Herrinton LJ, Lo K, Alavi M, Alexeeff SE, Butler KM, Chang C, Chang CC, Chu VL, Krishnaswami A, Deguzman LH, Prausnitz S, Mason MD, Draves M. Effectiveness of Bundled Hyperpolypharmacy Deprescribing Compared With Usual Care Among Older Adults: A Randomized Clinical Trial. JAMA Netw Open. 2023 Jul 3;6(7):e2322505. doi: 10.1001/jamanetworkopen.2023.22505. PMID: 37428504; PMCID: PMC10334220.

The study by Herrinton et al. was a randomized clinical trial conducted from October 2020 to July 2022 within the Kaiser Permanente Northern California healthcare system. Its primary goal was to assess the effectiveness and safety of a bundled hyperpolypharmacy deprescribing intervention among older adults (76 years and older) using ten or more prescription medications. The study’s primary objectives were to measure changes in the number of medications prescribed and the occurrence of geriatric syndrome components reflecting adverse drug effects. Secondary endpoints included healthcare utilization and adverse drug withdrawal effects. The study sought to determine if this intervention could reduce medication burden and geriatric syndrome prevalence in this population, ultimately improving healthcare quality and patient outcomes.

The study involved two groups: the intervention group and the control group. The intervention group was a collaborative effort that utilized a physician-pharmacist partnership to implement evidence-based deprescribing practices. This comprehensive approach included shared decision-making using the SHARE approach and the CEASE deprescribing framework.
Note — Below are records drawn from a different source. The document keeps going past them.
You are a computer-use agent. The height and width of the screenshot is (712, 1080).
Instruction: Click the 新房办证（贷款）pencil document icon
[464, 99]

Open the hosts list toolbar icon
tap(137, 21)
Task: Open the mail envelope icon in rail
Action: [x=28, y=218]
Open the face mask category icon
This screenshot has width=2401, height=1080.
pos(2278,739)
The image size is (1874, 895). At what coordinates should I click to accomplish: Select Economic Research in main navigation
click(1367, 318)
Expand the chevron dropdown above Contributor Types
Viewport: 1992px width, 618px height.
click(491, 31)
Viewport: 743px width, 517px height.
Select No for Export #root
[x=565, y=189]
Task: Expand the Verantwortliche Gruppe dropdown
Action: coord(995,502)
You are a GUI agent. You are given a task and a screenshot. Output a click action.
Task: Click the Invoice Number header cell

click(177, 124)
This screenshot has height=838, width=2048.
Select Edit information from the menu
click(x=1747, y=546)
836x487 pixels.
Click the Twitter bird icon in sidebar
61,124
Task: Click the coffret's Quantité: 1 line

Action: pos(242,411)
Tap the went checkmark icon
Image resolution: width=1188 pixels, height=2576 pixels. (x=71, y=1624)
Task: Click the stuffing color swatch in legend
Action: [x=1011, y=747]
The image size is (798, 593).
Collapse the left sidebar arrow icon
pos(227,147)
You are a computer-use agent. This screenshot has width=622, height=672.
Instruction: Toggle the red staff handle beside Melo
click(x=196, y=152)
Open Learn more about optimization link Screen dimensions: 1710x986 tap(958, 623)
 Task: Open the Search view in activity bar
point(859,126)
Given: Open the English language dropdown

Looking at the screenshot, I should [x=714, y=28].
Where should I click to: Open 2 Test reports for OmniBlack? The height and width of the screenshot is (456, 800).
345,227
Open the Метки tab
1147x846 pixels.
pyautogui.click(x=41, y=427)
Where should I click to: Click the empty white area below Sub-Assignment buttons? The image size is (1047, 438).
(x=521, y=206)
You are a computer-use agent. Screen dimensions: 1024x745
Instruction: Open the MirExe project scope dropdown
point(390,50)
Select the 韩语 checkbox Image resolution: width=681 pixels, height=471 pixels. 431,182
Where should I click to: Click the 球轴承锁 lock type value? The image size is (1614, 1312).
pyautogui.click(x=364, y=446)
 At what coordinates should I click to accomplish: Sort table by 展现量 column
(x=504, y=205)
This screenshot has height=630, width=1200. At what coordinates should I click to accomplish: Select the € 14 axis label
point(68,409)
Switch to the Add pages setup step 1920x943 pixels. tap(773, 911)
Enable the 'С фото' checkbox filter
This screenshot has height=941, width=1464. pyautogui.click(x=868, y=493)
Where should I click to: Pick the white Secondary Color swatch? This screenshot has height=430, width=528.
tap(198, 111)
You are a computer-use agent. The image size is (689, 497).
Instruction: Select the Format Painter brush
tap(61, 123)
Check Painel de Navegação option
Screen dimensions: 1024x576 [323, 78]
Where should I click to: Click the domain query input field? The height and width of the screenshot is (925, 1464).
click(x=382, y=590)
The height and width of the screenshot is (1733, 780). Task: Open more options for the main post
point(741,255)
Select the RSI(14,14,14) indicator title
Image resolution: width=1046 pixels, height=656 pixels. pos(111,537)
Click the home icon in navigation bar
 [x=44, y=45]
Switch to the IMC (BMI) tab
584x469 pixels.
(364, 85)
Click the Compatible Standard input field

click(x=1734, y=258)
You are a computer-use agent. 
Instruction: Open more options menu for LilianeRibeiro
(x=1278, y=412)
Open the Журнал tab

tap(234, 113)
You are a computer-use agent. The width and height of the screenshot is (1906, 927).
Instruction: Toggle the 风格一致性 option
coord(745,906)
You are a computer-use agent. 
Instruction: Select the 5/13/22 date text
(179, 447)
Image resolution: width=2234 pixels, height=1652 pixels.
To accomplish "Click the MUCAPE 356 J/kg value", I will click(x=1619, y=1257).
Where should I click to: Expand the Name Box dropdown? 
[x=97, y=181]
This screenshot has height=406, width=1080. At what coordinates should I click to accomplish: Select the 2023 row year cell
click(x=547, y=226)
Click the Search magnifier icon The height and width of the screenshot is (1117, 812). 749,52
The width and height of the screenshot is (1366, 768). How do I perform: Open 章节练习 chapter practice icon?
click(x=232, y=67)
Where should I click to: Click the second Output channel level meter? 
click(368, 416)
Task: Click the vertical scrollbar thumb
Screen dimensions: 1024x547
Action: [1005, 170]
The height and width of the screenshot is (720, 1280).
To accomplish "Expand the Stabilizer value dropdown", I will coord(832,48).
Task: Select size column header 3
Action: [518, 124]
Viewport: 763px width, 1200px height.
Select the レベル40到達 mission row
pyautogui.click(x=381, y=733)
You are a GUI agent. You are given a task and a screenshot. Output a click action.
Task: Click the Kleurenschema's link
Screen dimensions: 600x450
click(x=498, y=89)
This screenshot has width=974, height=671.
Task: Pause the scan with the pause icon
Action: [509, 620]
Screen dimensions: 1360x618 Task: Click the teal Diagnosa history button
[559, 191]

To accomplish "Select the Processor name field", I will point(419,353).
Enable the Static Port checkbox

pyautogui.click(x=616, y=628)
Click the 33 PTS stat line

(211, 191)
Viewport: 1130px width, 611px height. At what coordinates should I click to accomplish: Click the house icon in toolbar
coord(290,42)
Over 180 days, patients in the intervention group underwent pharmacist-led medication reviews, shared decision-making sessions, and gradual deprescribing, all with careful monitoring and follow-up. On the other hand, the control group represented usual care patients within the healthcare system who had access to existing deprescribing opportunities but did not receive the specific bundled intervention. Randomization occurred after obtaining physician approval, ensuring comparability between the two groups. The study employed a pragmatic design to mimic real-world conditions and aimed to assess the intervention’s impact on medication count, and geriatric syndrome diagnoses using electronic health record data from various clinical encounters. Statistical analyses included difference-in-differences models and adjustments for multiple testing, following the intention-to-treat principle and accounting for patients’ deprescribing outcomes and medication status during follow-up.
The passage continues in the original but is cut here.